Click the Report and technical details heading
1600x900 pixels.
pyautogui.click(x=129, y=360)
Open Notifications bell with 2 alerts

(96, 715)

### THE PROBLEM:
Count the lines in the rows above that contain the word "Report", matching case exactly, and give only the number.

### RIGHT ANSWER:
1